> Action item
From the line that contains "773x532 pixels." down to the final line below, please repeat each line exactly and nothing more, with no pictures.

+++ Dataset entries

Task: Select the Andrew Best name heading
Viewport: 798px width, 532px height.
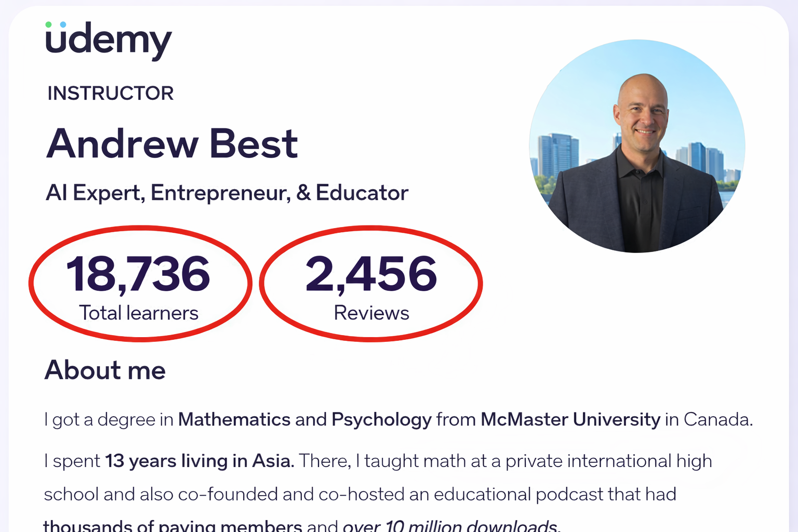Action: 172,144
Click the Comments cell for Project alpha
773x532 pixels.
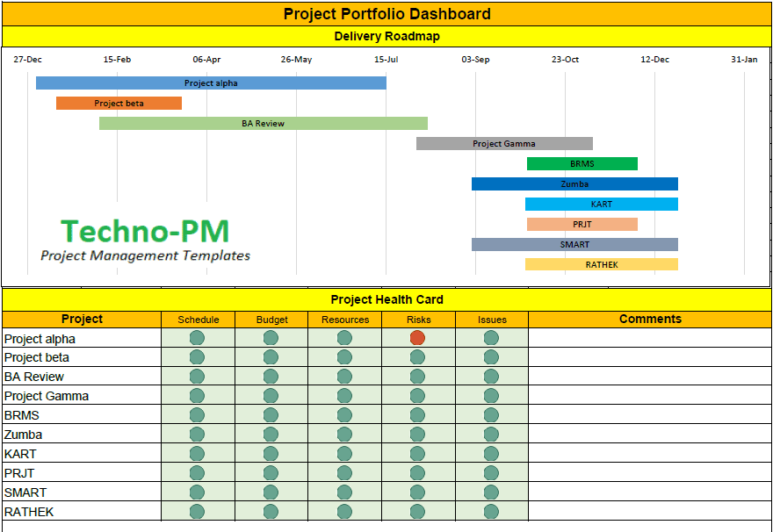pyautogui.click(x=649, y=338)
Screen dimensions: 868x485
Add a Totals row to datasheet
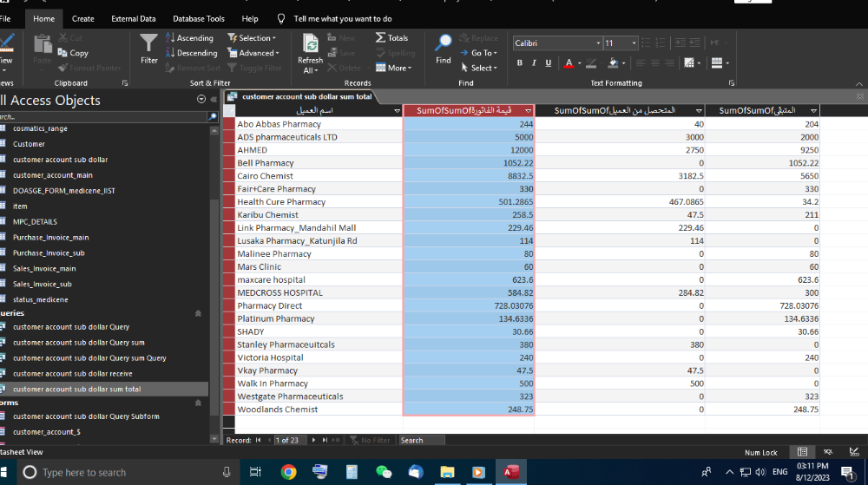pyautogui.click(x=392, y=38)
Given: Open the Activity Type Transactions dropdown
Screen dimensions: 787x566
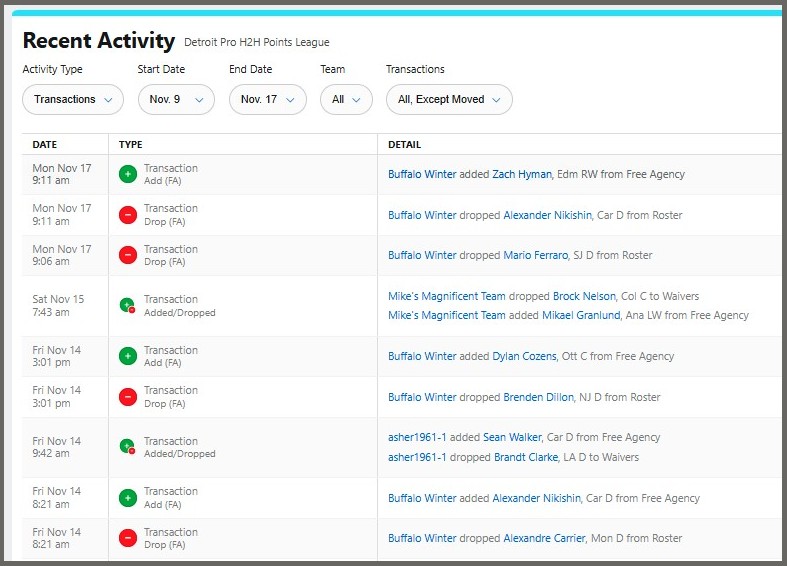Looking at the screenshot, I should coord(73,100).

++++++

> Your response
773x532 pixels.
pyautogui.click(x=649, y=338)
Screen dimensions: 868x485
Add a Totals row to datasheet
pyautogui.click(x=392, y=38)
Given: Open the Activity Type Transactions dropdown
Screen dimensions: 787x566
Looking at the screenshot, I should coord(73,100).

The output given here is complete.